New Mexico map... New Mexico list
Crash location 35.543055°N, 105.983056°W
Reported location is a long distance from the NTSB's reported nearest city. This often means that the location has a typo, or is incorrect.
Nearest city Santa Fe, NM
35.686975°N, 105.937799°W
10.3 miles away
Tail number N787SB
Accident date 15 Jan 2018
Aircraft type Bryk Steven L Velocity Xl Rg
Additional details: None

NTSB Factual Report

On January 15, 2018, about 1935 mountain standard time, an experimental, amateur-built Velocity XL-RG single-engine airplane, N787SB, collided with terrain during a forced landing near Santa Fe, New Mexico. The private pilot sustained serious injuries, and the airplane sustained substantial damage. The airplane was registered to Cloud Catcher Properties, Inc, and operated by the pilot under the provisions of Title 14 Code of Federal Regulations (CFR) Part 91 with an activated flight plan. Night visual meteorological conditions prevailed at the accident site. The personal flight departed Liberal Mid-America Regional Airport (LBL), Liberal, Kansas, about 1832 central standard time, with the intended destination of Santa Fe Municipal Airport (SAF), Santa Fe, New Mexico.

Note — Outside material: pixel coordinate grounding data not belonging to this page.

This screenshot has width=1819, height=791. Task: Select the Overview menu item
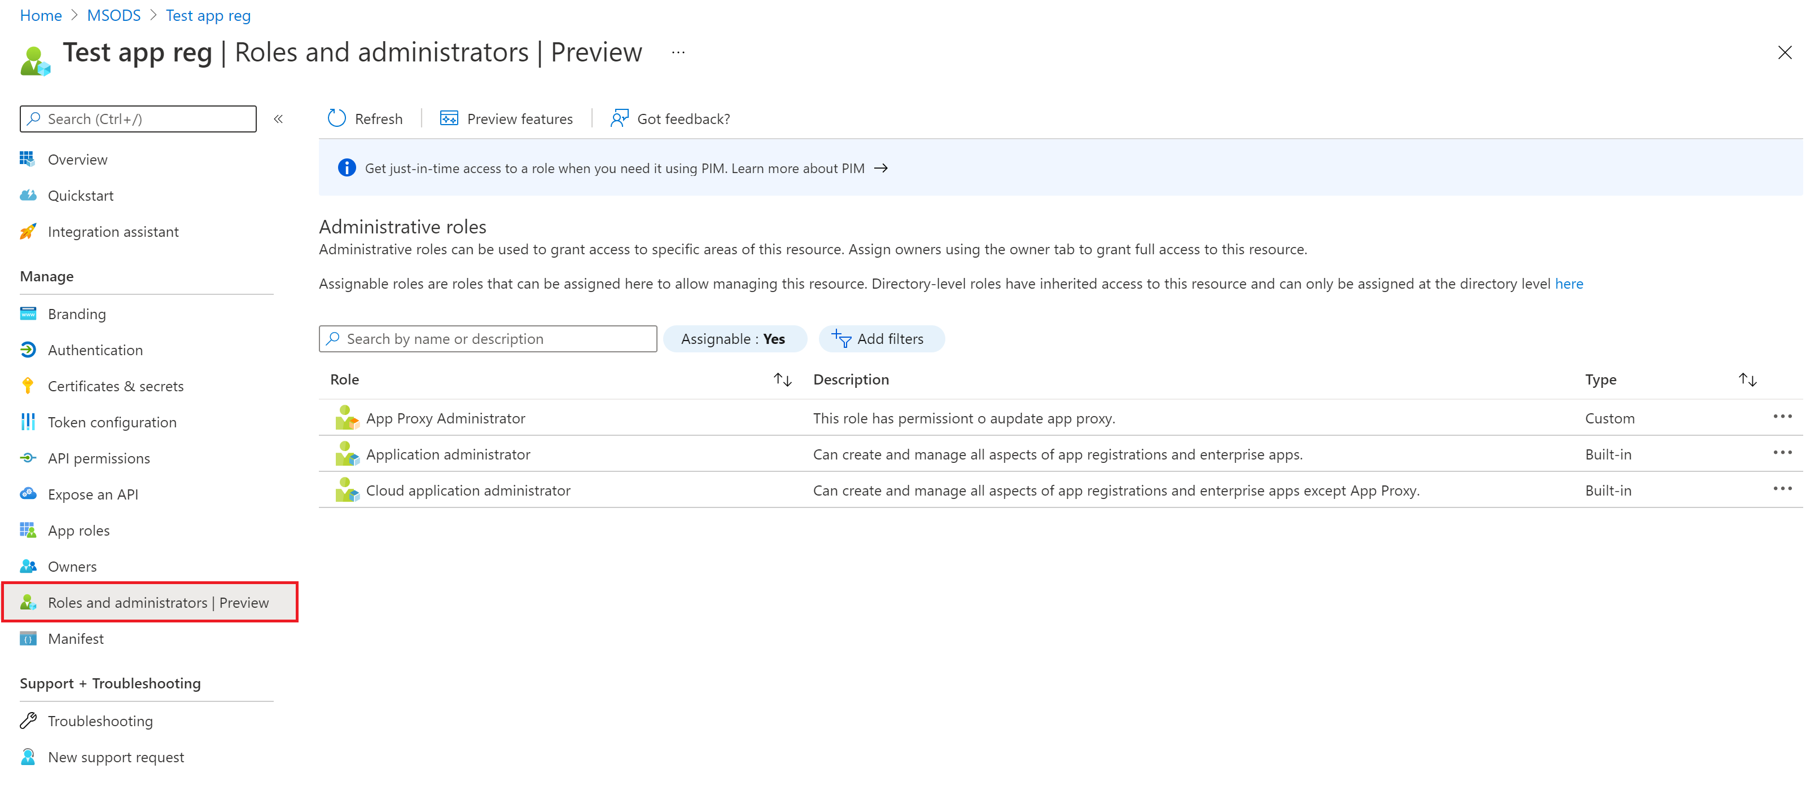point(77,159)
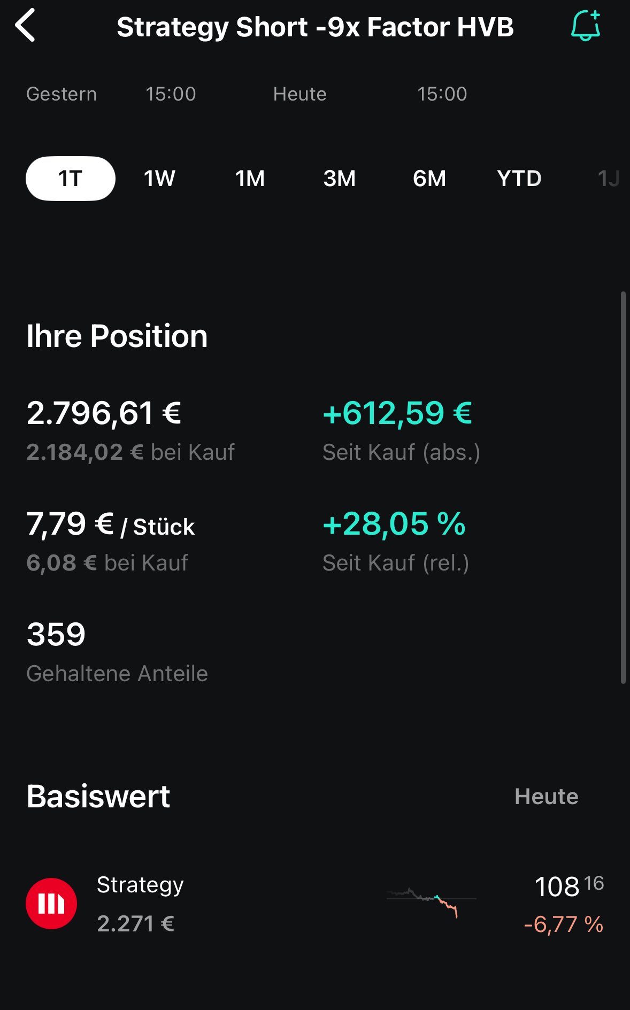The image size is (630, 1010).
Task: Add a price alert via bell icon
Action: pos(586,26)
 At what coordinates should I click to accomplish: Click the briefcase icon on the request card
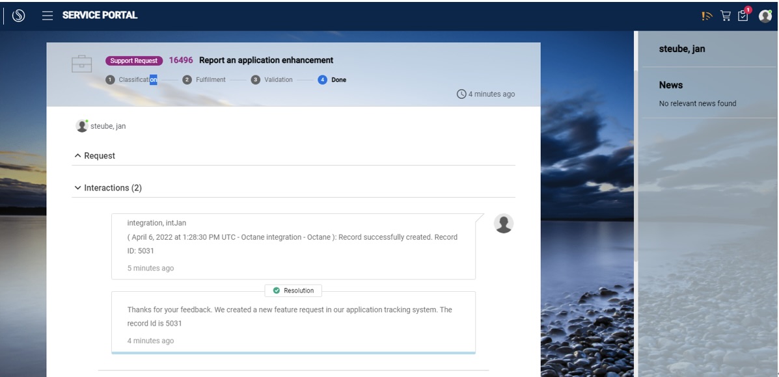(83, 63)

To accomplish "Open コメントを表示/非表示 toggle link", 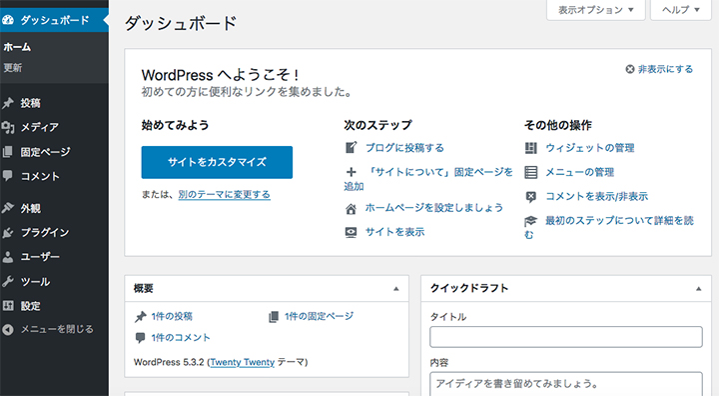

According to preliminary information, the pilot departed LBL under visual flight rules (VFR) and contacted air traffic control (ATC) for VFR flight following to SAF. The pilot subsequently told the controller that the airplane had encountered instrument meteorological conditions (IMC) and that the airplane was accumulating airframe structural icing at 9,000 ft mean sea level (msl). The pilot, who was instrument rated, requested an instrument flight rules (IFR) clearance to SAF. The controller issued a heading change and told the pilot to climb to 10,000 ft msl; however, the pilot reported that he was unable to maintain altitude and declared an emergency. The final radar return was recorded 8.5 miles southeast of SAF at 300 ft above ground level (agl).

According to Federal Aviation Administration (FAA) inspectors, who responded to the accident site the following morning, the airplane had landed in rough terrain about 8 miles southeast of SAF. The FAA inspectors observed several accumulations of structural ice on the airframe and along the wreckage debris path. The FAA inspectors also reported that flight control continuity was confirmed at the accident site, the landing gear was found fully retracted, and that the composite propeller had fragmented during impact with terrain.